▸ WHAT NEEDS TO BE DONE
Copy out exactly the lines from the first line of the material below through the line containing "has height=516, width=980.", and nothing beyond them.

▸ DATASET
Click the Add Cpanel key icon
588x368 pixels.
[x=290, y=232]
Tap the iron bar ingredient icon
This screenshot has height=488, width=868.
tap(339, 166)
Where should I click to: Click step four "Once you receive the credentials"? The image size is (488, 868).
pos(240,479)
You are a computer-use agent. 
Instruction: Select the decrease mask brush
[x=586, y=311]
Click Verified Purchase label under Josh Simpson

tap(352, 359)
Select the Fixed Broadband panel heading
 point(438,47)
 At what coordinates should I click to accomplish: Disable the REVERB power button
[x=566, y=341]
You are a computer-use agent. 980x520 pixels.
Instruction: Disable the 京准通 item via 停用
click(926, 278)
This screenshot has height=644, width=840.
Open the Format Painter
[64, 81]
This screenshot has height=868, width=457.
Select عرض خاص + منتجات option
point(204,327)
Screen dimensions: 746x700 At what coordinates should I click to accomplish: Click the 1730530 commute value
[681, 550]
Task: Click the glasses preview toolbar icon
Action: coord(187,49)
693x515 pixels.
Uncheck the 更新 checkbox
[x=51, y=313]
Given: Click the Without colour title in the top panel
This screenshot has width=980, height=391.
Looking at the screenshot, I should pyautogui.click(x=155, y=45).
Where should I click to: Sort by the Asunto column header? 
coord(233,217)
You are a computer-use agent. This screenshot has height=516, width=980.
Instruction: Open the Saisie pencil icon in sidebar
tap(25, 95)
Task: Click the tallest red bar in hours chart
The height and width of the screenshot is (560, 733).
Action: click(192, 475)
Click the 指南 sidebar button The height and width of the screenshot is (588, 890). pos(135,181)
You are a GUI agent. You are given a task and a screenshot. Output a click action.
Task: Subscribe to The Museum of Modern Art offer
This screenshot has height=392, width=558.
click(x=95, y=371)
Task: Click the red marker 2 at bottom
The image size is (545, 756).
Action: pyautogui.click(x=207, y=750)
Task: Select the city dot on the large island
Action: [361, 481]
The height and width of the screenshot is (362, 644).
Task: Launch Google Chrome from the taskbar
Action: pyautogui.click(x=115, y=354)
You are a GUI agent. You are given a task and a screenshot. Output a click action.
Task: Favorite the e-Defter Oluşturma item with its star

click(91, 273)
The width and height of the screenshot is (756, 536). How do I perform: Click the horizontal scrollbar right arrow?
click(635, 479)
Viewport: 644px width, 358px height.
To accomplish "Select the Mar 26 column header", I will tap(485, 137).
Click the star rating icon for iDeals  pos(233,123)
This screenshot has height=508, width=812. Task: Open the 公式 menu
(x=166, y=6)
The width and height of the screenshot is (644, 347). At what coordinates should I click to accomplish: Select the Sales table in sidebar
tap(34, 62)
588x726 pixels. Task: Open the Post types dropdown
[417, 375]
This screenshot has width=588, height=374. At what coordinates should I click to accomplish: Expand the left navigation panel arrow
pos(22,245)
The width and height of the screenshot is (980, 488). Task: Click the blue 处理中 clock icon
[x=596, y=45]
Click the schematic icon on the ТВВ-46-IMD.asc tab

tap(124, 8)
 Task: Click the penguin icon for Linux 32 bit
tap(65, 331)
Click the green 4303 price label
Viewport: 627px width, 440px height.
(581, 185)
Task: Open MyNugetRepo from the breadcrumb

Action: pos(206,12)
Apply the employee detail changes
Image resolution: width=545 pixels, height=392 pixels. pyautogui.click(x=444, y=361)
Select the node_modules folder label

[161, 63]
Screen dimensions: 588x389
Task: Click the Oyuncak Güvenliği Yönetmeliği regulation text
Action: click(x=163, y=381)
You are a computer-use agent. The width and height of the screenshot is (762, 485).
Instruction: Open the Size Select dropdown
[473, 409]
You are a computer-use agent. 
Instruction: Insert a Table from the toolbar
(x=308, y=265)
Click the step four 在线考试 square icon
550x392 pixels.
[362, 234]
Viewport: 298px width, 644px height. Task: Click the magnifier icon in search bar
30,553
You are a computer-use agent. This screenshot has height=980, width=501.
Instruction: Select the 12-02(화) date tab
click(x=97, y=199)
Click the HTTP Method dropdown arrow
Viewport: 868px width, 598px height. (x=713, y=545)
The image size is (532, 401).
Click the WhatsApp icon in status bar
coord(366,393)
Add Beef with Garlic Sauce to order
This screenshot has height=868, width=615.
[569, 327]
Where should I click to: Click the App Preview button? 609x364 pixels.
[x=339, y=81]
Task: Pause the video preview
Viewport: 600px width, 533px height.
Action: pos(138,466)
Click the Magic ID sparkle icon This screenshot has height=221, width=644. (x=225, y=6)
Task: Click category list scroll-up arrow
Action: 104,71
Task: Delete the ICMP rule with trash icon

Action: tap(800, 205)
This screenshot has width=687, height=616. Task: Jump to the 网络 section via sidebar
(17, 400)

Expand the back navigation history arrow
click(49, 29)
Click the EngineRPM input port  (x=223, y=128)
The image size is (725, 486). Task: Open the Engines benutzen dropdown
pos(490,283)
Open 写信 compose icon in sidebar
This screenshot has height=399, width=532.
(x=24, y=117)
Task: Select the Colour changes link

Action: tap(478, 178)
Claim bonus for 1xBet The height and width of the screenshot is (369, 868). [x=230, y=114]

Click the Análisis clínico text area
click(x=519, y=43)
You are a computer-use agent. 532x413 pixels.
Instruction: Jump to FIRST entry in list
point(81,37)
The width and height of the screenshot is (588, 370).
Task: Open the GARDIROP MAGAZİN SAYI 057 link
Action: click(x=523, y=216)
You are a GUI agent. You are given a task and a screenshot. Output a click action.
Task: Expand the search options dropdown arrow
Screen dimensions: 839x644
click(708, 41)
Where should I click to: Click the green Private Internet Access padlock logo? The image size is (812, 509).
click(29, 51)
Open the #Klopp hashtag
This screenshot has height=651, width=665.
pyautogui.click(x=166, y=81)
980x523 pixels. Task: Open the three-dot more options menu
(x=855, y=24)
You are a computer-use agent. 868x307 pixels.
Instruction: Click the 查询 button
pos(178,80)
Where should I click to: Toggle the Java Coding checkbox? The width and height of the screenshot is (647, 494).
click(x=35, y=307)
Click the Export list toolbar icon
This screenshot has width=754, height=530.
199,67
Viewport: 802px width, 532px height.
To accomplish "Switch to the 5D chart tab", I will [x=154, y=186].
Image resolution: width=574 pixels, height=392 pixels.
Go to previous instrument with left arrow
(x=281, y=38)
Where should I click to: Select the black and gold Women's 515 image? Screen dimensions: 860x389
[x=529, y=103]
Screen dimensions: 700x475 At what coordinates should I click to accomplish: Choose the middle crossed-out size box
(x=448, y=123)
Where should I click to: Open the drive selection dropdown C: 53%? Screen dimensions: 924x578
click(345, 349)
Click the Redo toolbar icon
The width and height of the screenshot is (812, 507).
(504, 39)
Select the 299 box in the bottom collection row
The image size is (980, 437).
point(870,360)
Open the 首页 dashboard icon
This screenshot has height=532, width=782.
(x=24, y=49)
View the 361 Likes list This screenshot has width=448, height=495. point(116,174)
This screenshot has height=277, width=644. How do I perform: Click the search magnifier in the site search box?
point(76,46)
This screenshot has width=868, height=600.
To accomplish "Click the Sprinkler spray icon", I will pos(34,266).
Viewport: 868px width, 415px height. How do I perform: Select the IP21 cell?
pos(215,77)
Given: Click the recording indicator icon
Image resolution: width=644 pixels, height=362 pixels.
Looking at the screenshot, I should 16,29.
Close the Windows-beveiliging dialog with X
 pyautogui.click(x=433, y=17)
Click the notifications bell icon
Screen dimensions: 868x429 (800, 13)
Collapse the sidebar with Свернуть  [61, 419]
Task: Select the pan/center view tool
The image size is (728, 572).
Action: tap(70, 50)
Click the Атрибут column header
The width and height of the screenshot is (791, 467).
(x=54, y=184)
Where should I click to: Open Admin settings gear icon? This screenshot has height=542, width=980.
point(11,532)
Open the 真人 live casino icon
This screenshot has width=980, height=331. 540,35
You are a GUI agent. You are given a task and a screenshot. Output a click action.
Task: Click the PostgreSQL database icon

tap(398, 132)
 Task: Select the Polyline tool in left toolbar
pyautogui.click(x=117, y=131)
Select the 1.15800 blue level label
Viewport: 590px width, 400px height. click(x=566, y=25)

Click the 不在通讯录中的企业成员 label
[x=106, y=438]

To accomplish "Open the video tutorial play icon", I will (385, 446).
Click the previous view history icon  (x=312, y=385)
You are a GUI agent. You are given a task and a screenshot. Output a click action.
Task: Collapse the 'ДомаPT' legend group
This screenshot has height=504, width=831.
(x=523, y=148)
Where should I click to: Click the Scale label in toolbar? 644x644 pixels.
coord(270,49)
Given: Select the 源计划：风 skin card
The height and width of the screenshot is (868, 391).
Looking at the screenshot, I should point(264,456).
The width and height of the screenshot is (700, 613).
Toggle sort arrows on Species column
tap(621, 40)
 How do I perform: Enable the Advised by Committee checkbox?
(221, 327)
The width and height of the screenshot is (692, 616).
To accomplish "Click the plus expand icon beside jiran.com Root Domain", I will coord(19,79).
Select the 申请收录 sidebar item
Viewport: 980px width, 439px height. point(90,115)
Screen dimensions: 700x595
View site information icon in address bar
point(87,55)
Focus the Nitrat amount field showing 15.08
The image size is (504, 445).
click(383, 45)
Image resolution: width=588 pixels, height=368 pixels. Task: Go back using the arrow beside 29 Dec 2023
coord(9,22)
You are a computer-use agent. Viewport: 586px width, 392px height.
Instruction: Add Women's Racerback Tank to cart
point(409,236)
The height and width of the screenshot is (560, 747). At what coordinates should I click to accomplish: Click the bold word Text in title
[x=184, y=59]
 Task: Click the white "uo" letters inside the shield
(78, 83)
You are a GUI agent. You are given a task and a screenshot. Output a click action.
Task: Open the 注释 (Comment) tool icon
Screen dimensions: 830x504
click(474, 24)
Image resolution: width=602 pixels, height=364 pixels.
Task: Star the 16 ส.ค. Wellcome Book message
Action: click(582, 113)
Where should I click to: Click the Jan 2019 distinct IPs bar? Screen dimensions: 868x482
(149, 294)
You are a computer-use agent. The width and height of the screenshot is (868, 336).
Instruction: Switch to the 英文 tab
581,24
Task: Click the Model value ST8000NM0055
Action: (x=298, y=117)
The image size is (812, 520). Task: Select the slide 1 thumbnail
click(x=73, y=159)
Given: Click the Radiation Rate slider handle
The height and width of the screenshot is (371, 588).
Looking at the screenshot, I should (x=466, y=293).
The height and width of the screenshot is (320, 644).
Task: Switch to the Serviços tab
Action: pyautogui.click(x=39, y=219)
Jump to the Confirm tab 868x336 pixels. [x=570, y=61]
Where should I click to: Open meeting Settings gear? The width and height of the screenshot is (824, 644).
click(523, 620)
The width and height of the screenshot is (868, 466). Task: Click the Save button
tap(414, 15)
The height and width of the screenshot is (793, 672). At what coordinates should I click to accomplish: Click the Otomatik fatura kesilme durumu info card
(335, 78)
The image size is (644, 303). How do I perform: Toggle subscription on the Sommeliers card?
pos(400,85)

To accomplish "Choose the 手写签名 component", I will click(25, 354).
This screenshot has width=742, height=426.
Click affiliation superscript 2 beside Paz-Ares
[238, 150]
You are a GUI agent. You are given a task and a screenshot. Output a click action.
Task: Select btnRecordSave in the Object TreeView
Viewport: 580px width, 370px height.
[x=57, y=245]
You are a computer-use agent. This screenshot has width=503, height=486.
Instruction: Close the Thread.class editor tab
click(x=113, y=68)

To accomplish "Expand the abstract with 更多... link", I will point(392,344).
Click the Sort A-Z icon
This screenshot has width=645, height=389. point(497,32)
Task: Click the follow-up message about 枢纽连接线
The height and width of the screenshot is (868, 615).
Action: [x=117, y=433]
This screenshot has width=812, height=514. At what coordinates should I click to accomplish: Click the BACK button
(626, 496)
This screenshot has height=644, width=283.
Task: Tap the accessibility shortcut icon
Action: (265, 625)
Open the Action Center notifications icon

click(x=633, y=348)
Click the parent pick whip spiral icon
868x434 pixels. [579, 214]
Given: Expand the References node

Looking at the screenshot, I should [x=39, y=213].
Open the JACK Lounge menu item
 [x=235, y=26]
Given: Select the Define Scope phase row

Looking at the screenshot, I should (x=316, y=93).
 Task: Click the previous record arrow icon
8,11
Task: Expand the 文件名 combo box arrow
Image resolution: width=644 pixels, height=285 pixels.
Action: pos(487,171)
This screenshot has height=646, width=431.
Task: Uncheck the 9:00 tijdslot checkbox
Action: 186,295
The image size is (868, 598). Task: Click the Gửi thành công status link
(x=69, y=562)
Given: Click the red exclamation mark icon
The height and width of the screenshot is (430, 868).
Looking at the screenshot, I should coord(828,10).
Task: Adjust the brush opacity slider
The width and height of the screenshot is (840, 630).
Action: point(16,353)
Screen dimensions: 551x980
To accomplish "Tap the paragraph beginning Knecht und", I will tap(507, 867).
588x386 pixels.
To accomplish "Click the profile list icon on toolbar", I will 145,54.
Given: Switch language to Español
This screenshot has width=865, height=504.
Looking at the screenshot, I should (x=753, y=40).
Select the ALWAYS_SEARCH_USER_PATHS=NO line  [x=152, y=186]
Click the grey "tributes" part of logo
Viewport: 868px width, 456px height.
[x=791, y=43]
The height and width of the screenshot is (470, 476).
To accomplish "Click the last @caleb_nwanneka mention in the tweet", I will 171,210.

▸ RESULT OF THE EXERCISE
Click the Add Cpanel key icon
588x368 pixels.
[x=290, y=232]
Tap the iron bar ingredient icon
This screenshot has height=488, width=868.
tap(339, 166)
Where should I click to: Click step four "Once you receive the credentials"? The image size is (488, 868).
pos(240,479)
You are a computer-use agent. 
Instruction: Select the decrease mask brush
[x=586, y=311]
Click Verified Purchase label under Josh Simpson

tap(352, 359)
Select the Fixed Broadband panel heading
 point(438,47)
 At what coordinates should I click to accomplish: Disable the REVERB power button
[x=566, y=341]
You are a computer-use agent. 980x520 pixels.
Instruction: Disable the 京准通 item via 停用
click(926, 278)
This screenshot has height=644, width=840.
Open the Format Painter
[64, 81]
This screenshot has height=868, width=457.
Select عرض خاص + منتجات option
point(204,327)
Screen dimensions: 746x700 At what coordinates should I click to accomplish: Click the 1730530 commute value
[681, 550]
Task: Click the glasses preview toolbar icon
Action: coord(187,49)
693x515 pixels.
Uncheck the 更新 checkbox
[x=51, y=313]
Given: Click the Without colour title in the top panel
This screenshot has width=980, height=391.
Looking at the screenshot, I should pyautogui.click(x=155, y=45).
Where should I click to: Sort by the Asunto column header? 
coord(233,217)
You are a computer-use agent. This screenshot has height=516, width=980.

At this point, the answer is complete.